-- Start Data shown --
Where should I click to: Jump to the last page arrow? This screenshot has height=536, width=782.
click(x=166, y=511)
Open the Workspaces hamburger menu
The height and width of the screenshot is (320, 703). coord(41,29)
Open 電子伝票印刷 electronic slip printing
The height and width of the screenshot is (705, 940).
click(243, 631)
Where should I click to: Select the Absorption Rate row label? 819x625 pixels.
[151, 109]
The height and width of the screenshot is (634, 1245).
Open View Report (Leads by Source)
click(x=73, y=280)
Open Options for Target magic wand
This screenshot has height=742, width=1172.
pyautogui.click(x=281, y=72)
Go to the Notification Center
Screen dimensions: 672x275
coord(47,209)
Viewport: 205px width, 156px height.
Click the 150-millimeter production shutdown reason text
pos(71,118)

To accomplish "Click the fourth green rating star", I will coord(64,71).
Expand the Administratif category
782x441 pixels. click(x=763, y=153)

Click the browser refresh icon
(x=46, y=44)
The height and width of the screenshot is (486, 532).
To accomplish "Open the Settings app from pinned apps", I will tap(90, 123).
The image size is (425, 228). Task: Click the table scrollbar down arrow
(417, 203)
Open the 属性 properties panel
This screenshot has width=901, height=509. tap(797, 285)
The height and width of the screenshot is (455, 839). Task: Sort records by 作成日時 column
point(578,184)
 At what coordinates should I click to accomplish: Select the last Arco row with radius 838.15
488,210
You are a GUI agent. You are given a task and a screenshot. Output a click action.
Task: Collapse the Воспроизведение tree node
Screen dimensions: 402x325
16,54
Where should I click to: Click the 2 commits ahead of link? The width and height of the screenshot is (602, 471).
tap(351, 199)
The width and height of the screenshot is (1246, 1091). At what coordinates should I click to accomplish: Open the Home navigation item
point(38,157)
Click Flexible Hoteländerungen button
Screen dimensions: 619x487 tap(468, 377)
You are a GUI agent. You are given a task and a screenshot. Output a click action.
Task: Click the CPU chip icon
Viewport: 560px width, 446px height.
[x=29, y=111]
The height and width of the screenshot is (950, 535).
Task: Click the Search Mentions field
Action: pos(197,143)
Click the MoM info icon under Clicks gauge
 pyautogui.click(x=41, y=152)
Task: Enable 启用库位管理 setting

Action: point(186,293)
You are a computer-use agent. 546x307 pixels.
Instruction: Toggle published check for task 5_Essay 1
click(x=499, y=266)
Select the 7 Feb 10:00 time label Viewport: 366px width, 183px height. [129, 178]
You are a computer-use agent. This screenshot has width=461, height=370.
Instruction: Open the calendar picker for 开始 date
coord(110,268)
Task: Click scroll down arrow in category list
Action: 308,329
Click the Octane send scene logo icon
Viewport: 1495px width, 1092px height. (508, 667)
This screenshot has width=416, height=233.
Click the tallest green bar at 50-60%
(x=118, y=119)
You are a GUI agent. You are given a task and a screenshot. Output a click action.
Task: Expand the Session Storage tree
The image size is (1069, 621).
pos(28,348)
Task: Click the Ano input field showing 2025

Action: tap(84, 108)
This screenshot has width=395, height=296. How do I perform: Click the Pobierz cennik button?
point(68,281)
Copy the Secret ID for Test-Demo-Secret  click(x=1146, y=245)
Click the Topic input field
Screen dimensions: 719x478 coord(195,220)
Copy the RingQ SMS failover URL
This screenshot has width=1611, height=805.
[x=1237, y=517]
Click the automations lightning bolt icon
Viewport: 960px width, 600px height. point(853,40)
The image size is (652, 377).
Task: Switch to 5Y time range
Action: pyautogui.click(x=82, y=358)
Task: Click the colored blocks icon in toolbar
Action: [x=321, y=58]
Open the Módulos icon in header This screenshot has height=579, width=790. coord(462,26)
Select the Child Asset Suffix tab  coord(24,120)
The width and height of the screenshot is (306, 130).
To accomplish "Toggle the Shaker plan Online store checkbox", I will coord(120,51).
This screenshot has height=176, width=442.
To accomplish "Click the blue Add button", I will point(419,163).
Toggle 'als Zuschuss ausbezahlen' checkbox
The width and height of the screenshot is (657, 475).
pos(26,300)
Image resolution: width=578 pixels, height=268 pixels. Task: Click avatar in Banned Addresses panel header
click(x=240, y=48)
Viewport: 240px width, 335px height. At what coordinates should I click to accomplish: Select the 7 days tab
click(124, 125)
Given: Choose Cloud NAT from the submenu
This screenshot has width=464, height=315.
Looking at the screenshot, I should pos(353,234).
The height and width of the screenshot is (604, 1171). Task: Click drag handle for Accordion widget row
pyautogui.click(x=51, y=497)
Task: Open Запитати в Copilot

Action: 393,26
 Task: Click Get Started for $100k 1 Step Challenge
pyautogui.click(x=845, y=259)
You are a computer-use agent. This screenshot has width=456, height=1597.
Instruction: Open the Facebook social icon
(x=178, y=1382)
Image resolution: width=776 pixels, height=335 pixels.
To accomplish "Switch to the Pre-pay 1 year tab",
-- End Data shown --
Reproduce the data above in full, switching every occurrence of "Where should I click to" to "Where should I tap to" and leaving all else unchanged.

Where should I tap to: Jump to the last page arrow? This screenshot has height=536, width=782.
click(x=166, y=511)
Open the Workspaces hamburger menu
The height and width of the screenshot is (320, 703). coord(41,29)
Open 電子伝票印刷 electronic slip printing
The height and width of the screenshot is (705, 940).
click(243, 631)
Where should I tap to: Select the Absorption Rate row label? 819x625 pixels.
[151, 109]
The height and width of the screenshot is (634, 1245).
Open View Report (Leads by Source)
click(x=73, y=280)
Open Options for Target magic wand
This screenshot has height=742, width=1172.
pyautogui.click(x=281, y=72)
Go to the Notification Center
Screen dimensions: 672x275
coord(47,209)
Viewport: 205px width, 156px height.
Click the 150-millimeter production shutdown reason text
pos(71,118)

To accomplish "Click the fourth green rating star", I will coord(64,71).
Expand the Administratif category
782x441 pixels. click(x=763, y=153)

Click the browser refresh icon
(x=46, y=44)
The height and width of the screenshot is (486, 532).
To accomplish "Open the Settings app from pinned apps", I will tap(90, 123).
The image size is (425, 228). Task: Click the table scrollbar down arrow
(417, 203)
Open the 属性 properties panel
This screenshot has width=901, height=509. tap(797, 285)
The height and width of the screenshot is (455, 839). Task: Sort records by 作成日時 column
point(578,184)
 At what coordinates should I click to accomplish: Select the last Arco row with radius 838.15
488,210
You are a GUI agent. You are given a task and a screenshot. Output a click action.
Task: Collapse the Воспроизведение tree node
Screen dimensions: 402x325
16,54
Where should I tap to: Click the 2 commits ahead of link? The width and height of the screenshot is (602, 471).
tap(351, 199)
The width and height of the screenshot is (1246, 1091). At what coordinates should I click to accomplish: Open the Home navigation item
point(38,157)
Click Flexible Hoteländerungen button
Screen dimensions: 619x487 tap(468, 377)
You are a GUI agent. You are given a task and a screenshot. Output a click action.
Task: Click the CPU chip icon
Viewport: 560px width, 446px height.
[x=29, y=111]
The height and width of the screenshot is (950, 535).
Task: Click the Search Mentions field
Action: pos(197,143)
Click the MoM info icon under Clicks gauge
 pyautogui.click(x=41, y=152)
Task: Enable 启用库位管理 setting

Action: point(186,293)
You are a computer-use agent. 546x307 pixels.
Instruction: Toggle published check for task 5_Essay 1
click(x=499, y=266)
Select the 7 Feb 10:00 time label Viewport: 366px width, 183px height. [129, 178]
You are a computer-use agent. This screenshot has width=461, height=370.
Instruction: Open the calendar picker for 开始 date
coord(110,268)
Task: Click scroll down arrow in category list
Action: 308,329
Click the Octane send scene logo icon
Viewport: 1495px width, 1092px height. (508, 667)
This screenshot has width=416, height=233.
Click the tallest green bar at 50-60%
(x=118, y=119)
You are a GUI agent. You are given a task and a screenshot. Output a click action.
Task: Expand the Session Storage tree
The image size is (1069, 621).
pos(28,348)
Task: Click the Ano input field showing 2025

Action: tap(84, 108)
This screenshot has width=395, height=296. How do I perform: Click the Pobierz cennik button?
point(68,281)
Copy the Secret ID for Test-Demo-Secret  click(x=1146, y=245)
Click the Topic input field
Screen dimensions: 719x478 coord(195,220)
Copy the RingQ SMS failover URL
This screenshot has width=1611, height=805.
[x=1237, y=517]
Click the automations lightning bolt icon
Viewport: 960px width, 600px height. point(853,40)
The image size is (652, 377).
Task: Switch to 5Y time range
Action: pyautogui.click(x=82, y=358)
Task: Click the colored blocks icon in toolbar
Action: [x=321, y=58]
Open the Módulos icon in header This screenshot has height=579, width=790. coord(462,26)
Select the Child Asset Suffix tab  coord(24,120)
The width and height of the screenshot is (306, 130).
To accomplish "Toggle the Shaker plan Online store checkbox", I will coord(120,51).
This screenshot has height=176, width=442.
To accomplish "Click the blue Add button", I will point(419,163).
Toggle 'als Zuschuss ausbezahlen' checkbox
The width and height of the screenshot is (657, 475).
pos(26,300)
Image resolution: width=578 pixels, height=268 pixels. Task: Click avatar in Banned Addresses panel header
click(x=240, y=48)
Viewport: 240px width, 335px height. At what coordinates should I click to accomplish: Select the 7 days tab
click(124, 125)
Given: Choose Cloud NAT from the submenu
This screenshot has width=464, height=315.
Looking at the screenshot, I should pos(353,234).
The height and width of the screenshot is (604, 1171). Task: Click drag handle for Accordion widget row
pyautogui.click(x=51, y=497)
Task: Open Запитати в Copilot

Action: 393,26
 Task: Click Get Started for $100k 1 Step Challenge
pyautogui.click(x=845, y=259)
You are a computer-use agent. This screenshot has width=456, height=1597.
Instruction: Open the Facebook social icon
(x=178, y=1382)
Image resolution: width=776 pixels, height=335 pixels.
To accomplish "Switch to the Pre-pay 1 year tab",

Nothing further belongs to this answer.